Short task -> Copy out the rows below word for word, everything from the line containing "Where should I click to: Open the" down to the line containing "tap(92, 72)", with both of those lines included.

Given entries ->

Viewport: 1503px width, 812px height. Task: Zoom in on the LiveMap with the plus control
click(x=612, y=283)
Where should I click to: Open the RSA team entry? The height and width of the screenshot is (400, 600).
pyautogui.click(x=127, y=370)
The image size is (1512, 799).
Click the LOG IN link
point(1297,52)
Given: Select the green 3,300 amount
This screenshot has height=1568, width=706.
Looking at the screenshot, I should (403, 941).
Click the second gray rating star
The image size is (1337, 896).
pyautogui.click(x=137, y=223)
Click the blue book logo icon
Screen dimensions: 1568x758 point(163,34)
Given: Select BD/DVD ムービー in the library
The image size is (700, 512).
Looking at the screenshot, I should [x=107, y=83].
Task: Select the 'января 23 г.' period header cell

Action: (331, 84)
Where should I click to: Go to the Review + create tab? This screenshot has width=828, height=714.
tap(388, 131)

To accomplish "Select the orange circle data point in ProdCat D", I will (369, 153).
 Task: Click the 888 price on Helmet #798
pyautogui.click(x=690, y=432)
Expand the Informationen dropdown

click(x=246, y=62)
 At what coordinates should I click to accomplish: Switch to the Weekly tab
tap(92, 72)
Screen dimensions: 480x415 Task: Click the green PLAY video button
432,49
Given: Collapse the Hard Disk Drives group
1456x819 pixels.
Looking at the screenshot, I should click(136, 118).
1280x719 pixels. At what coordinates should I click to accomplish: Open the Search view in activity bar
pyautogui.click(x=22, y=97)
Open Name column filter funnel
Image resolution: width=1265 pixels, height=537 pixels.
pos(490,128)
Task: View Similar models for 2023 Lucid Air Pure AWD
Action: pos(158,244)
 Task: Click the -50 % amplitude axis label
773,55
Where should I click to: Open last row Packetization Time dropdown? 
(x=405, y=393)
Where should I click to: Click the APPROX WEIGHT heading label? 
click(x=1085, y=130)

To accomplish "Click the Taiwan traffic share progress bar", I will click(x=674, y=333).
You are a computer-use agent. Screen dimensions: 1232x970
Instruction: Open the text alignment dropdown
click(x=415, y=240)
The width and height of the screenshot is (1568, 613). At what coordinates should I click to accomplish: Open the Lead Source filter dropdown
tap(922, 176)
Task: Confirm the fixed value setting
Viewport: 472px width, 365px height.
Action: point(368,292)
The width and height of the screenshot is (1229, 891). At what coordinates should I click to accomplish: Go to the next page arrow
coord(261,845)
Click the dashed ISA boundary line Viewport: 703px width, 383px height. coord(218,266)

Exercise result ->
Where should I click to: Open the RSA team entry? The height and width of the screenshot is (400, 600).
pyautogui.click(x=127, y=370)
The image size is (1512, 799).
Click the LOG IN link
point(1297,52)
Given: Select the green 3,300 amount
This screenshot has height=1568, width=706.
Looking at the screenshot, I should (403, 941).
Click the second gray rating star
The image size is (1337, 896).
pyautogui.click(x=137, y=223)
Click the blue book logo icon
Screen dimensions: 1568x758 point(163,34)
Given: Select BD/DVD ムービー in the library
The image size is (700, 512).
Looking at the screenshot, I should [x=107, y=83].
Task: Select the 'января 23 г.' period header cell

Action: (331, 84)
Where should I click to: Go to the Review + create tab? This screenshot has width=828, height=714.
tap(388, 131)

To accomplish "Select the orange circle data point in ProdCat D", I will (369, 153).
 Task: Click the 888 price on Helmet #798
pyautogui.click(x=690, y=432)
Expand the Informationen dropdown

click(x=246, y=62)
 At what coordinates should I click to accomplish: Switch to the Weekly tab
tap(92, 72)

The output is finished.